Dear All,

I have been using the Grouping Analysis tool to generate a range of clusters from my data. I'm using ArcGIS v10.2.1. I wrote a Python script to run Grouping Analysis a large number of times (with different clustering algorithms and spatial constraints and with the number of clusters (k) ranging from 3 to 250) and report the 'grouping effectiveness' statistic (the Calinski-Harabasz pseudo-F statistic: see ArcGIS Help (10.2, 10.2.1, and 10.2.2), or CH Index for short ) so I can try to identify the 'best' number(s) of clusters for my data. This has all been working fine.
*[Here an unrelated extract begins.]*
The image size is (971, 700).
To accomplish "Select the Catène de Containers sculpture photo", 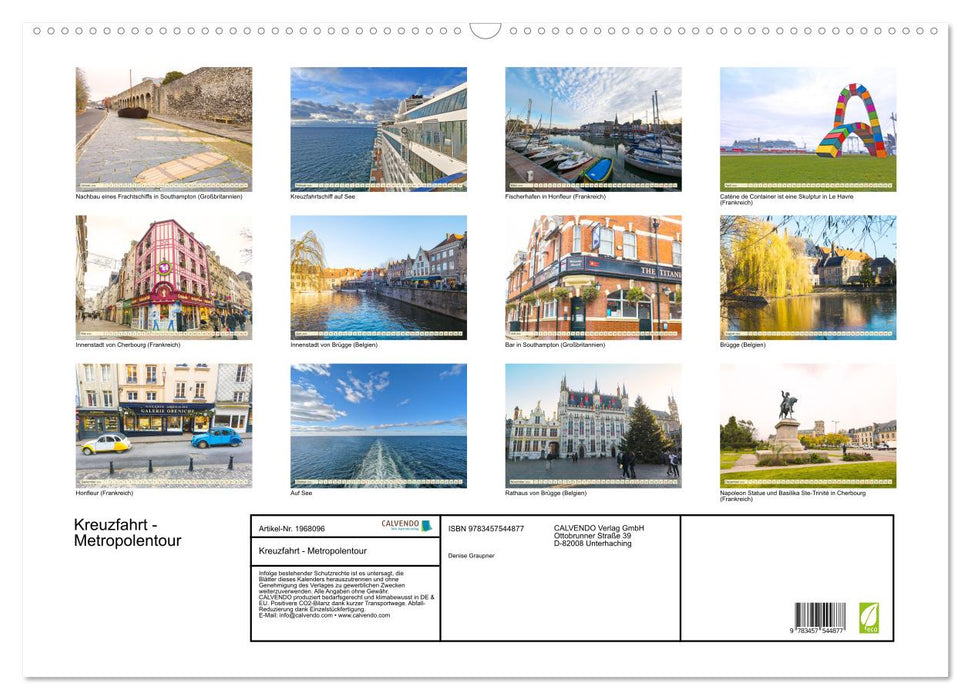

To compare these results with some from additional clustering methods, I have also used another application (REDCAP: Regionalization with Constrained Clustering and Partitioning | Spatial Data Mining and Visual Analytics Lab ) on my data as well. Fantastic though the software is, REDCAP does not report the CH Index to help evaluate the 'best' number of clusters in the data. I would like to be able to compare/evaluate my results from ArcGIS's Grouping Analysis with those from REDCAP using the same 'grouping effectiveness' statistic, so I have written another Python script to try to calculate the CH Index 'by hand', as it were, and this is where I've run into a problem.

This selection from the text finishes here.